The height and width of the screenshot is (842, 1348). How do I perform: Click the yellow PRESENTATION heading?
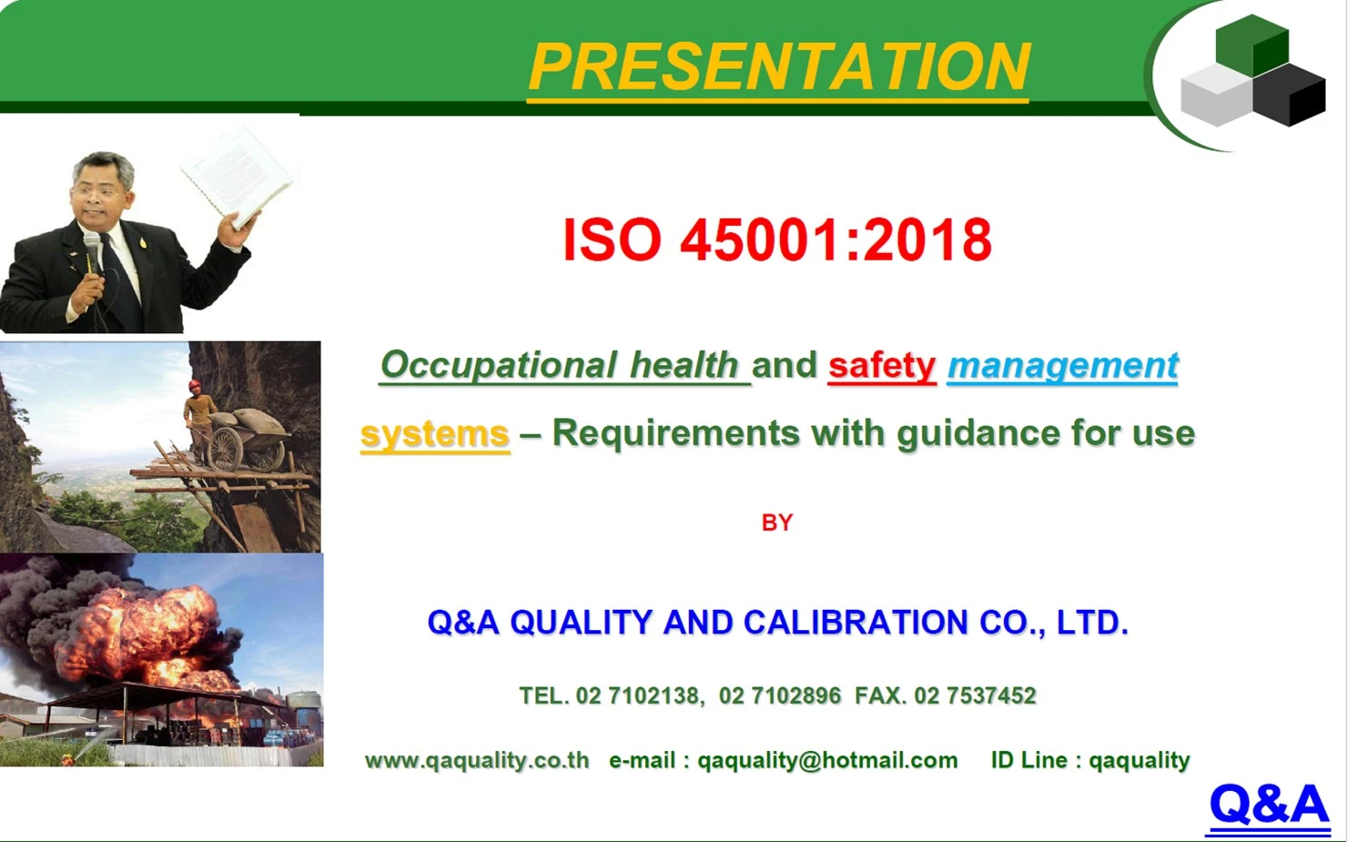[x=779, y=66]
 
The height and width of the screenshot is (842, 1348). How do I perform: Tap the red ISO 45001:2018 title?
[x=777, y=239]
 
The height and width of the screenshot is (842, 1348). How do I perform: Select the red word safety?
[x=882, y=365]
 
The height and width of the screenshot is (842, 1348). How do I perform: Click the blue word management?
[x=1063, y=365]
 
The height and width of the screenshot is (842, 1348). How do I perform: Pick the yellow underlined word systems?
[x=435, y=433]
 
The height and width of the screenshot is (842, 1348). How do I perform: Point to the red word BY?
════════════════════
### [Aim of the task]
Can you rewrite all the entries above, swapping "red" for "crimson" and leaving everything else unchanged, but without the pictures?

### [Solution for this problem]
The height and width of the screenshot is (842, 1348). How do I perform: Click the yellow PRESENTATION heading?
[x=779, y=66]
 
The height and width of the screenshot is (842, 1348). How do I perform: Tap the crimson ISO 45001:2018 title?
[x=777, y=239]
 
The height and width of the screenshot is (842, 1348). How do I perform: Select the crimson word safety?
[x=882, y=365]
 
The height and width of the screenshot is (842, 1348). How do I perform: Click the blue word management?
[x=1063, y=365]
 
The height and width of the screenshot is (842, 1348). How do I perform: Pick the yellow underlined word systems?
[x=435, y=433]
 
The height and width of the screenshot is (842, 1348). How do I perform: Point to the crimson word BY?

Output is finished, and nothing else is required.